What is being asked: Repeat exactly each line of the data provided below.

Entries taken from a collection:

....................

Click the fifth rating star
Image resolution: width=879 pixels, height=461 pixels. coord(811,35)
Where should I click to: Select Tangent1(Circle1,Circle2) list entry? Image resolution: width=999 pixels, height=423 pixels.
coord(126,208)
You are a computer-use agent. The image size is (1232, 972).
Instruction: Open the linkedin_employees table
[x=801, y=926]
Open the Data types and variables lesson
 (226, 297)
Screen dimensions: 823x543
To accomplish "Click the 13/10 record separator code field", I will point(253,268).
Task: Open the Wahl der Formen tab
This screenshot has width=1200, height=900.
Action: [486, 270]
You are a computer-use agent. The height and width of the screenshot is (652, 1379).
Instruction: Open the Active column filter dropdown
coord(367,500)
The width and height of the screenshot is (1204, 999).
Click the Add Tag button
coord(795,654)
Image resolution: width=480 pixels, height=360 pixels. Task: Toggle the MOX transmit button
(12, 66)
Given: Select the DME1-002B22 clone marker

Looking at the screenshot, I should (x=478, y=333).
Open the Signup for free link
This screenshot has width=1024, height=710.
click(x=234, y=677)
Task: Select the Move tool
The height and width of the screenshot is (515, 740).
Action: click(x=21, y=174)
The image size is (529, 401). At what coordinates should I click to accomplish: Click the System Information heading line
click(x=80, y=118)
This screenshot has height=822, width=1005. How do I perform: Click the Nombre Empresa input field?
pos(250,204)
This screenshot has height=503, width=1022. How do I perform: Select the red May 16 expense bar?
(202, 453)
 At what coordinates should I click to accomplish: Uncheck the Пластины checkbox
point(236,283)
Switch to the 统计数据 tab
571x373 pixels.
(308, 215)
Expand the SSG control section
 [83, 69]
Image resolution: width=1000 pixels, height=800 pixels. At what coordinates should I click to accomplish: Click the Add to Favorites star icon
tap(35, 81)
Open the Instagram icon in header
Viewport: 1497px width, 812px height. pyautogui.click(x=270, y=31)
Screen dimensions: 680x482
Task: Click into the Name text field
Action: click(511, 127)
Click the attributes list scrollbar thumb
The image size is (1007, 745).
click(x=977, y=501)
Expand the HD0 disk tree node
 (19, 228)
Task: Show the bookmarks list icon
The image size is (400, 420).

....................

Reply to the task:
Click the fifth rating star
Image resolution: width=879 pixels, height=461 pixels. coord(811,35)
Where should I click to: Select Tangent1(Circle1,Circle2) list entry? Image resolution: width=999 pixels, height=423 pixels.
coord(126,208)
You are a computer-use agent. The image size is (1232, 972).
Instruction: Open the linkedin_employees table
[x=801, y=926]
Open the Data types and variables lesson
 (226, 297)
Screen dimensions: 823x543
To accomplish "Click the 13/10 record separator code field", I will point(253,268).
Task: Open the Wahl der Formen tab
This screenshot has width=1200, height=900.
Action: [486, 270]
You are a computer-use agent. The height and width of the screenshot is (652, 1379).
Instruction: Open the Active column filter dropdown
coord(367,500)
The width and height of the screenshot is (1204, 999).
Click the Add Tag button
coord(795,654)
Image resolution: width=480 pixels, height=360 pixels. Task: Toggle the MOX transmit button
(12, 66)
Given: Select the DME1-002B22 clone marker

Looking at the screenshot, I should (x=478, y=333).
Open the Signup for free link
This screenshot has width=1024, height=710.
click(x=234, y=677)
Task: Select the Move tool
The height and width of the screenshot is (515, 740).
Action: click(x=21, y=174)
The image size is (529, 401). At what coordinates should I click to accomplish: Click the System Information heading line
click(x=80, y=118)
This screenshot has height=822, width=1005. How do I perform: Click the Nombre Empresa input field?
pos(250,204)
This screenshot has height=503, width=1022. How do I perform: Select the red May 16 expense bar?
(202, 453)
 At what coordinates should I click to accomplish: Uncheck the Пластины checkbox
point(236,283)
Switch to the 统计数据 tab
571x373 pixels.
(308, 215)
Expand the SSG control section
 [83, 69]
Image resolution: width=1000 pixels, height=800 pixels. At what coordinates should I click to accomplish: Click the Add to Favorites star icon
tap(35, 81)
Open the Instagram icon in header
Viewport: 1497px width, 812px height. pyautogui.click(x=270, y=31)
Screen dimensions: 680x482
Task: Click into the Name text field
Action: click(511, 127)
Click the attributes list scrollbar thumb
The image size is (1007, 745).
click(x=977, y=501)
Expand the HD0 disk tree node
 (19, 228)
Task: Show the bookmarks list icon
The image size is (400, 420).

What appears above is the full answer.